Natalie Fregoso is our President/CEO. She began serving on the board in 2014 as Secretary. She is a Legal Assistant for an estate planning law firm, wife and mother of two. Natalie could tell there was cause for concern for her youngest daughter, Gabrielle, when she was only four months of age. The family doctor wasn’t as concerned, but never doubt a mother’s intuition. Natalie kept voicing her concerns and was finally referred to a neurologist. The attentive neurologist immediately agreed with her concerns, did an MRI and Gabrielle was diagnosed with Bilateral Diffused Polymicrogyria in February of 2014. Gabrielle symptoms from the PMG are tonic clonic seizures, cerebral palsy, severe developmental delays, microcephaly, solely G-tube fed and non-verbal. The family is very involved in their church and trust that standing together, and in prayer, we will unlock the mysteries of PMG.
Danielle Peacock is our Chief Financial Officer. She previously volunteered as the Family Support Specialist and served on the board as the Director of Public Relations. She is the proud mother of two living children and one no longer with us. Her youngest, Luke, began missing milestones as early as six months old. While most believed that he would catch up to his peers in time, Danielle’s concerns remained. Luke was diagnosed with polymicrogyria at 16 months old after a MRI. With the assistance of a helpful doctor, Danielle found the PMG Awareness Organization shortly after. Immediately, she found the connection and community that she was searching for. The lack of awareness and knowledge surrounding polymicrogyria, even when it came to medical professionals, inspired Danielle to get involved with the organization. Her mission is to make polymicrogyria a household name so no family feels lost upon diagnosis. She knows that invaluable wisdom comes from others that have traveled the same journey and that when it comes to polymicrogyria, none of us walk (or roll) alone.

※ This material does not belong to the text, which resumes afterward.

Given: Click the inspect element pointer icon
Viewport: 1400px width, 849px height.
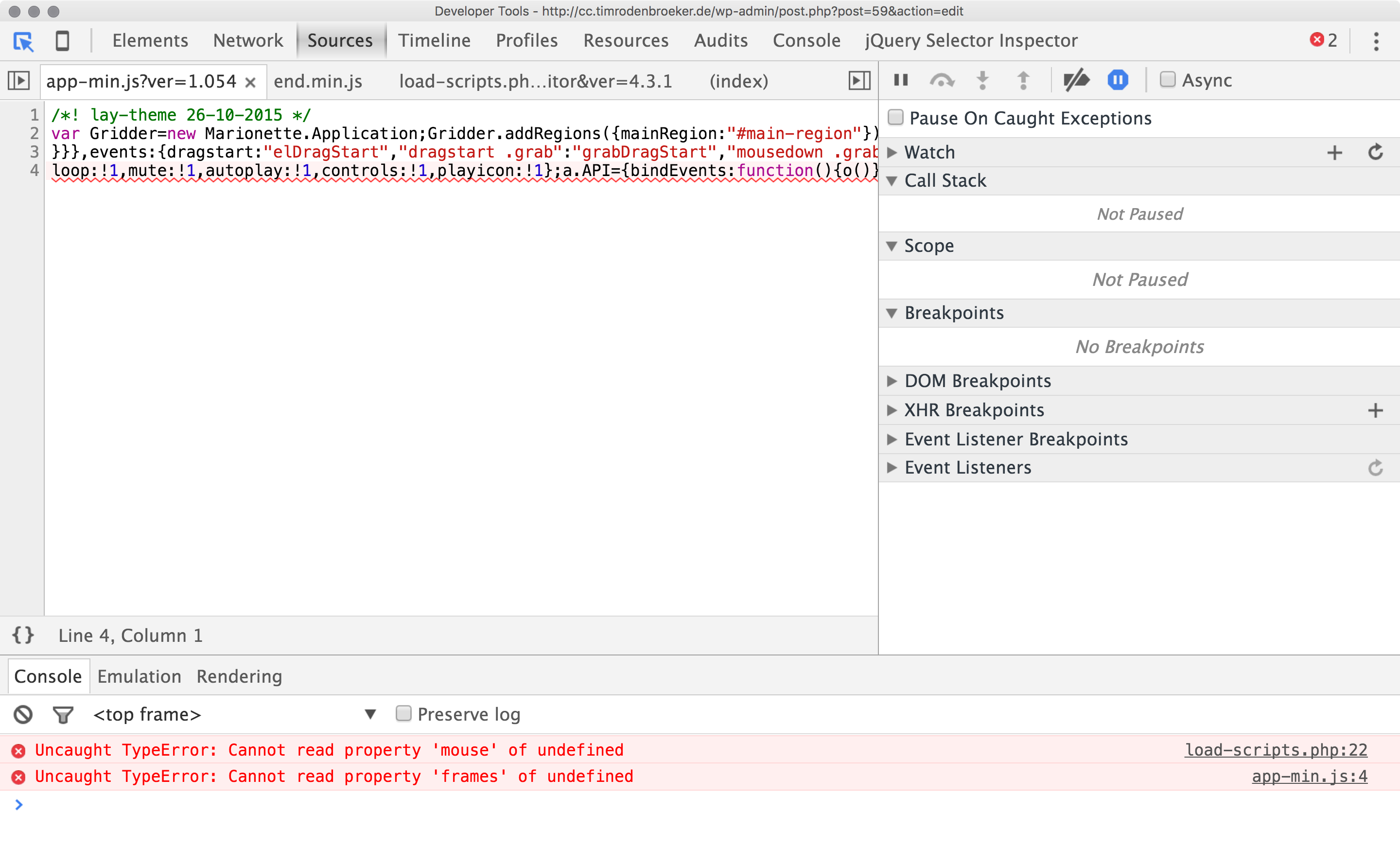Looking at the screenshot, I should click(23, 41).
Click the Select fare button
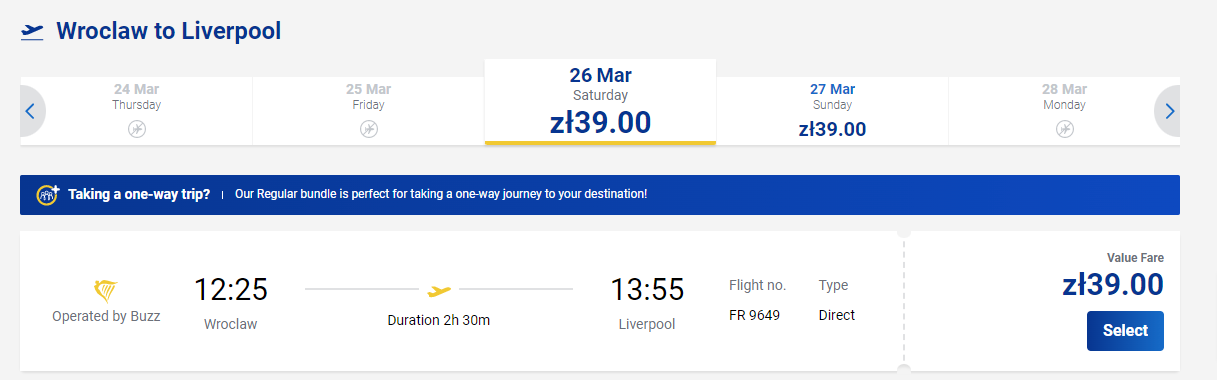This screenshot has height=380, width=1217. click(1125, 331)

Abigail (Abby) DiPasquale is our Secretary. She and her husband, Doug, are raising two amazing daughters in rural Maine. Due to complications from HELLP Syndrome, her oldest daughter, Olivia, was born 4 weeks premature in 2007. Olivia struggled with eating at birth and continued to struggle to meet milestones throughout her first year. Abby and Doug repeatedly raised their concerns about her delays, but pediatricians attributed them to her premature birth. At her one-year checkup, doctors recognized that Olivia was not developing as they anticipated. They recommended a visit to a geneticist, who promptly ordered an MRI. The MRI showed that Olivia had bilateral polymicrogyria, pachygyria, partial agenesis of the corpus collosum, and microcephaly. The multiple brain malformations have resulted in global developmental delays, cerebral palsy, and a limited vocabulary. At the time of Olivia’s diagnosis, there was very little knowledge of PMG (as there still is) and no social media options to turn to for making connections or gathering information, so they were left with lots of questions and feeling very
Further genetic testing did not reveal the “why” the brain malformations had occurred. Abby and Doug made the decision to stop looking for reasons and start moving forward with this new version of their lives and figure it out along the way. Abby and Doug have always advocated for early and continued intervention and push for Olivia to try as many things as possible. Olivia began walking when she was 4, started adaptive skiing when she was 5 and can say/sign many single words. She loves to perform ballet in their living room and believes herself to be a master celloist! Her development remains that of a 2–3- year-old, but she continues to work hard and surprise everyone along the way with what she can accomplish.
Abby’s involvement with the PMG Awareness Organization began when she stumbled upon the Facebook group while looking for resources on what to do when your special needs child enters puberty (ugh). She began following the Facebook Page and participated in a few Coffee Chats, which helped to connect her with other families and show her that they are not alone in this journey. When the opportunity arose to become involved on the Board, she was eager to join. She hopes her involvement with PMG Awareness Organization will help spread awareness of PMG and further connect families to one another to share in resources, support, and friendship.
Abby has worked in Public Health for many years and is a health educator and public speaker focusing on mental health, nutrition, personality conflicts, and thriving in the face of adversity. Along with Olivia, she and Doug are raising a neurotypical child, Evangeline (Gigi) who is 5 years younger than Olivia.